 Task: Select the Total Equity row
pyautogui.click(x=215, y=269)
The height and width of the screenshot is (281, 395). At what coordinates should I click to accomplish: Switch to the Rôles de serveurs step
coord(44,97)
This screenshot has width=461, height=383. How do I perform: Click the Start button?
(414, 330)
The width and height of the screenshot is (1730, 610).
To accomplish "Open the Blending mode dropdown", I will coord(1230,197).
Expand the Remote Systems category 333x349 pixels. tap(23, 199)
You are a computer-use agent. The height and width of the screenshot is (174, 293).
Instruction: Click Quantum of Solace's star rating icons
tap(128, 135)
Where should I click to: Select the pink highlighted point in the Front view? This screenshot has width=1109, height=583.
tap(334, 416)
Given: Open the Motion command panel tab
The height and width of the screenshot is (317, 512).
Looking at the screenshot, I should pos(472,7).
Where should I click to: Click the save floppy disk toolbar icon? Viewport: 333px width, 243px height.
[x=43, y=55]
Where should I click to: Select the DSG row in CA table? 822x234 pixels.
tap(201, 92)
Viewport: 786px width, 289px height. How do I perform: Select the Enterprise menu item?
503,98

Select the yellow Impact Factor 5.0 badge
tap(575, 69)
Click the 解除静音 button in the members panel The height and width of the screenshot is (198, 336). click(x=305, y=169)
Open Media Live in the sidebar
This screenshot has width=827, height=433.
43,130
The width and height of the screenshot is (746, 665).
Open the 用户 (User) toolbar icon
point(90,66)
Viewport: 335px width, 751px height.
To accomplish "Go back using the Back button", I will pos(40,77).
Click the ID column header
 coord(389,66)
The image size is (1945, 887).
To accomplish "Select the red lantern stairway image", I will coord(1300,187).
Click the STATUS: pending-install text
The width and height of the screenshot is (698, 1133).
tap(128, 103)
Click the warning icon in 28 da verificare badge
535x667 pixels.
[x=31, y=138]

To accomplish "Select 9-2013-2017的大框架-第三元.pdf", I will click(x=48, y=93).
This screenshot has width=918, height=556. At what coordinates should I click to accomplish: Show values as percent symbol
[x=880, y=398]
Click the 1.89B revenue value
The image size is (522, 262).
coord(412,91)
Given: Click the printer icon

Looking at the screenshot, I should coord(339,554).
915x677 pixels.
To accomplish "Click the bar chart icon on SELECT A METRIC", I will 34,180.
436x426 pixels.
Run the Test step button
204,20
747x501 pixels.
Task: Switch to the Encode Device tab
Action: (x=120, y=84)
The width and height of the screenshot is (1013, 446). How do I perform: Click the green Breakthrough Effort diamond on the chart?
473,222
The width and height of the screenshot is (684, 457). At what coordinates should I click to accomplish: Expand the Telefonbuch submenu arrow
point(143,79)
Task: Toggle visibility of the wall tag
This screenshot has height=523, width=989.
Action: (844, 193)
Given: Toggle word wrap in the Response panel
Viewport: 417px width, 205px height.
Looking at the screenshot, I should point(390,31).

REQUEST:
Write out the items above again, everything from "Click the ID column header" down to "will click(x=48, y=93).", with the requests included. Raise every coordinate in the answers by 148 and leave all other numbers as they are.

WRITTEN RESPONSE:
Click the ID column header
 coord(537,214)
The image size is (1945, 887).
To accomplish "Select the red lantern stairway image", I will coord(1448,335).
Click the STATUS: pending-install text
The width and height of the screenshot is (698, 1133).
tap(276, 251)
Click the warning icon in 28 da verificare badge
535x667 pixels.
[x=179, y=286]

To accomplish "Select 9-2013-2017的大框架-第三元.pdf", I will click(x=196, y=241).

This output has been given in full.